In 2012, eight years after his fiancee Jessica Pereira died of a rare disease at age 23, Joshua Barbeau created an AI simulation of her. Using programmer Jason Rohrer’s chat service on Project December, Barbeau custom-built his own GPT-3 chatbot by training it with his dead fiancée’s old texts and Facebook messages. He was still grieving, after all. Could chatting with her help him heal?

As noted in the pieces above, the farther the AI strays from the seed text, the less lucid it gets. But in Rohrer’s experiments with both the second and third-generation OpenAI models, he learned how to keep the AI focused and “on a leash” by having it generate just fragments of text at a time, hence the chat format. (He also designed the chatbots as mortals — they “expire” after a certain amount of time — which make them a bit more human-like.) Rohrer, known for creating games that elicit deep emotions, said that GPT-3 felt like “the first machine with a soul,” and exchanges with these bots have felt deeper.

In this San Francisco Chronicle feature, Jason Fagone focuses on Barbeau, who had several scattered chats with “Jessica” over a number of months. Their sweet, intimate conversations are obviously a huge part of the piece, but at its core, it honors Jessica, celebrates her life and their love, reflects on the complexities of grief, and explores the connections we can make with machines.
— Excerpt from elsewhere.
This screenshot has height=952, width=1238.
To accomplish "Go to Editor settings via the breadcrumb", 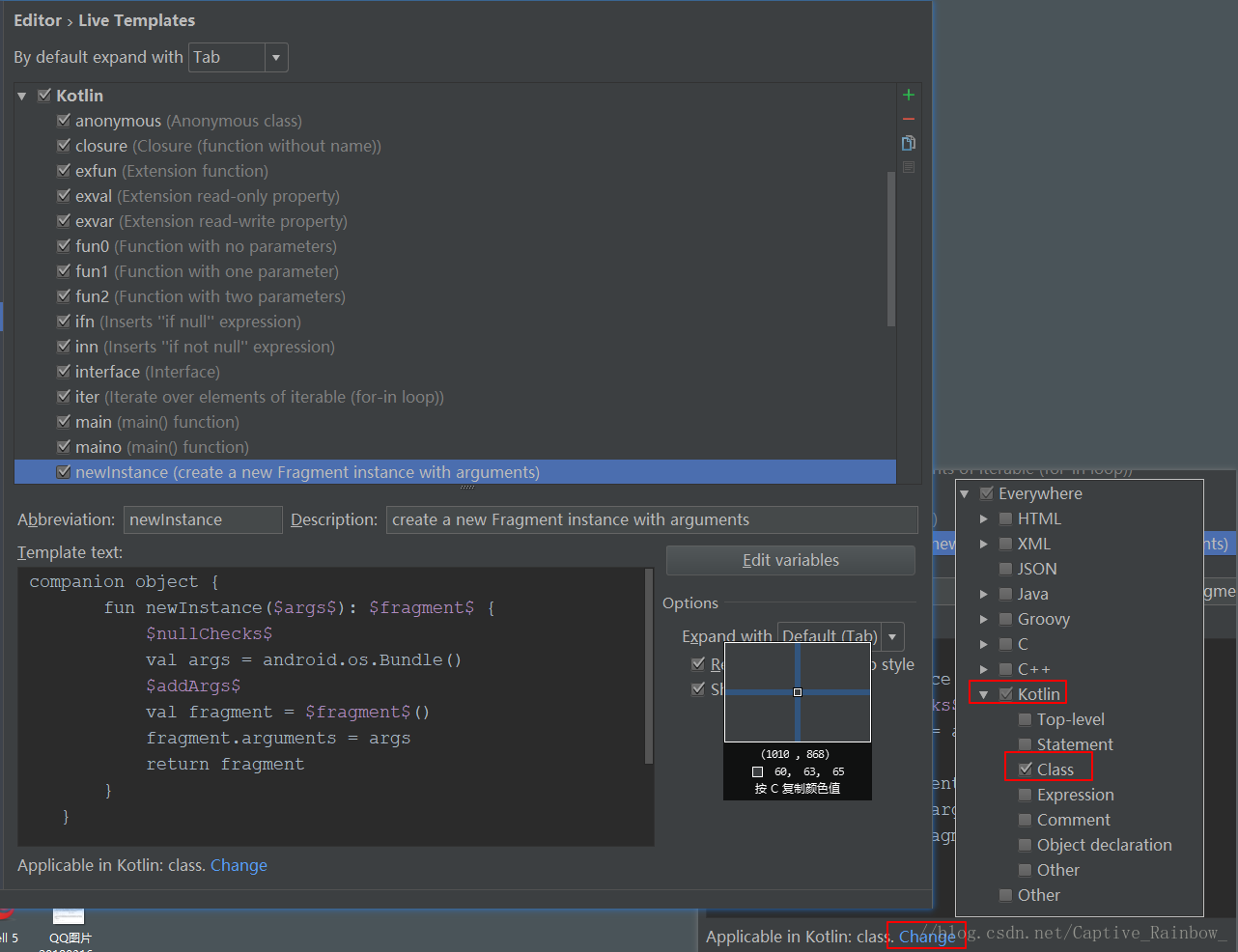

He stopped telling the bot that this was all a trick. Of course the bot wasn’t actually Jessica, but that didn’t seem to matter so much anymore: The bot was clearly able to discuss emotions. He could say the things he wished he had said when Jessica was alive. He could talk about his grief.

5) Ghosts (Vauhini Vara, The Believer, August 2021)

Barbeau’s conversations with the Jessica chatbot, years after her death, had finally given him the space for closure and the permission to move on with his life. Vauhini Vara’s chilling essay for The Believer allows her to do the same; she had never been able to write about her sister’s death. After learning about the possibilities with GPT-3, Vara contacted OpenAI for access so she could enlist the AI’s help to tell her story. She sometimes found GPT-3’s prose strange, but it was “often poetically so,” and “almost truer than writing any human would produce.” Perhaps the machine, in the role of co-writer, could help her find the words to express her grief.

The essay has nine parts, with Vara beginning each section — her sentences are in bold — and GPT-3 filling in the rest. By the second section, you think you have a sense of how this essay will unfold: In each new section, Vara will add on to the initial seed text, feeding the AI a bit more detail about her sister, her Ewing sarcoma diagnosis, and their relationship. Compared to The Guardian op-ed, edits to the AI’s text in this essay were minimal, which she explains in the intro. So while “inconsistencies and untruths appear,” here we’re able to see what this language model can really write, if given the space.

I don’t want to say too much, but I’ll admit that when I read this for the first time, I thought I knew what to expect. By section five, I was impressed with GPT-3’s writing style, which sounded less like a computer and more like a person (and decent writer).

But I can describe what it felt like to have her die. It felt like my life was an accident—or, worse, a mistake. I’d made a mistake in being born, and now, to correct it, I would have to die. I’d have to die, and someone else—a stranger—would have to live, in my place. I was that stranger. I still am.

By sections six and seven, I was astonished by what and how it wrote: Expressing how it felt to lose someone, to lose themselves. Beautifully articulating a specific, quiet moment in the past and showing a sense of time and perspective.

Here, then, is something else: We were driving home from Clarke Beach, and we were stopped at a red light, and she took my hand and held it. This is the hand she held: the hand I write with, the hand I am writing this with. She held it for a long time.

I’ll let you read the rest. But the final two sections gave me chills, and I haven’t stopped thinking about this piece since we first picked it.

There’s so much more to read about large neural networks beyond this list, and with the news that GPT-4 will be 500 times larger than GPT-3, my head spins even more as I ponder the possibilities.